Ce bras de fer public entre Riyad et Moscou s’est poursuivi lors de la réunion de l’OPEP+ à Vienne le 4 juin. L’Arabie saoudite y a annoncé une réduction d’un million de barils par jour de sa production de pétrole, la faisant passer de 10 à 9 millions de barils. Cette annonce a relancé à la hausse les cours du baril, qui se rapprochent de la barre symbolique des 80 dollars.

Cependant, le pari saoudien ne pourra être tenu que si la Russie respecte son engagement renouvelé à Vienne de réduire sa production quotidienne de pétrole d’un demi-million de barils, la faisant passer de 9,8 à 9,3 millions.

Défiance et risque

Moscou avait déjà promis cette réduction dès février dernier, sans jamais tenir parole. Cette fois, l’engagement a été pris jusqu’en 2024 et sera surveillé de près par l’Arabie saoudite, sur la base d’une enquête interne de l’OPEP+.

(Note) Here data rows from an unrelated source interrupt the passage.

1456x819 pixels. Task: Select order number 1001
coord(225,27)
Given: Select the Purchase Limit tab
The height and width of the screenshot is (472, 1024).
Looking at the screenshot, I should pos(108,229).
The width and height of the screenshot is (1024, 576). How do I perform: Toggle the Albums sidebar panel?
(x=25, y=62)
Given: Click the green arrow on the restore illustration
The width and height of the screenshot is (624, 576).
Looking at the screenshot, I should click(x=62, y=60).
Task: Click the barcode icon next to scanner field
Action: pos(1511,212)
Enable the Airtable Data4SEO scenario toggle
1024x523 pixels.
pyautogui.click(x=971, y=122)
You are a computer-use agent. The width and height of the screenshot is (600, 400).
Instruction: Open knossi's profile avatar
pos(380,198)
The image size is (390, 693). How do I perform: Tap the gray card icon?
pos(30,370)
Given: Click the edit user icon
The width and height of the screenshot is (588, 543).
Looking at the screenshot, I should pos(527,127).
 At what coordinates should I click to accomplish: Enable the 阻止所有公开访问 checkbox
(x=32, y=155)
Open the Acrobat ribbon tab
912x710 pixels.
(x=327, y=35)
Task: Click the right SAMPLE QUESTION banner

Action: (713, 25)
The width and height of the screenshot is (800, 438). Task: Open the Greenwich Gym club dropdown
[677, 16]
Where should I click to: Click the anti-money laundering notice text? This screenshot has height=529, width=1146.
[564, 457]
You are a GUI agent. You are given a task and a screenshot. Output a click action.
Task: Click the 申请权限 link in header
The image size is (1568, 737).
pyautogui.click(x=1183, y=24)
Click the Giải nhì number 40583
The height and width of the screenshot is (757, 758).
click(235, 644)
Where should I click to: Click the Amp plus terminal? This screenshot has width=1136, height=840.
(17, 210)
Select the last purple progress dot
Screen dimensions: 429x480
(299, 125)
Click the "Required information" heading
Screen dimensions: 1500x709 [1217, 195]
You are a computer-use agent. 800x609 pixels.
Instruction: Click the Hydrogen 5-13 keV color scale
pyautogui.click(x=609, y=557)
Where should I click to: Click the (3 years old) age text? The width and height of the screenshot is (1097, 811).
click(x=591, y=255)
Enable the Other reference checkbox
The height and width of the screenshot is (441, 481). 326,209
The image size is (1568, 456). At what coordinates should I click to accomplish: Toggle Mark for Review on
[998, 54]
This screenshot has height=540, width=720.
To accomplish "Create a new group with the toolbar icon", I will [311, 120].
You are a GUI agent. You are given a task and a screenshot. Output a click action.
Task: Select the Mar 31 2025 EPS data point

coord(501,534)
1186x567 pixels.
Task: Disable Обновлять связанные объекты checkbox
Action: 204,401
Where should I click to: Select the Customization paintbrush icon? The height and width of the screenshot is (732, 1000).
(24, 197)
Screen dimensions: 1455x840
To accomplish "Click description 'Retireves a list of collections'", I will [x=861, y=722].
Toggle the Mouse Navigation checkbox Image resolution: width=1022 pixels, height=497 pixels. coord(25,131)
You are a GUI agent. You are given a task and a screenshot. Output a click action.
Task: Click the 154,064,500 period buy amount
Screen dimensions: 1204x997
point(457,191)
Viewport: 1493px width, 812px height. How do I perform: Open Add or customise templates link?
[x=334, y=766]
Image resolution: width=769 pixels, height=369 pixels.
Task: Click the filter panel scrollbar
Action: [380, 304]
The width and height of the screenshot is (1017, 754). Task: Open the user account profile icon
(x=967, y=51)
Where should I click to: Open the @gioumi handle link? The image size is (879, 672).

La défiance est désormais de mise entre Vladimir Poutine et Mohammed Ben Salman, dont les priorités respectives, la guerre en Ukraine pour l’un et la Vision 2030 pour l’autre, apparaissent de moins en moins conciliables. En accueillant le président Zelensky à Djeddah, le dirigeant saoudien est déjà devenu la première figure du Sud global à ne pas traiter agresseur et agressé sur un pied d’égalité dans la crise ukrainienne. Une escalade du bras de fer pétrolier avec Moscou pourrait l’amener à adopter une position encore plus tranchée.

Quant au maître du Kremlin, il n’a plus le choix : il doit décider entre se priver de ressources cruciales ou se mettre à dos un partenaire de choix. Dans les deux cas, il risque de perdre énormément.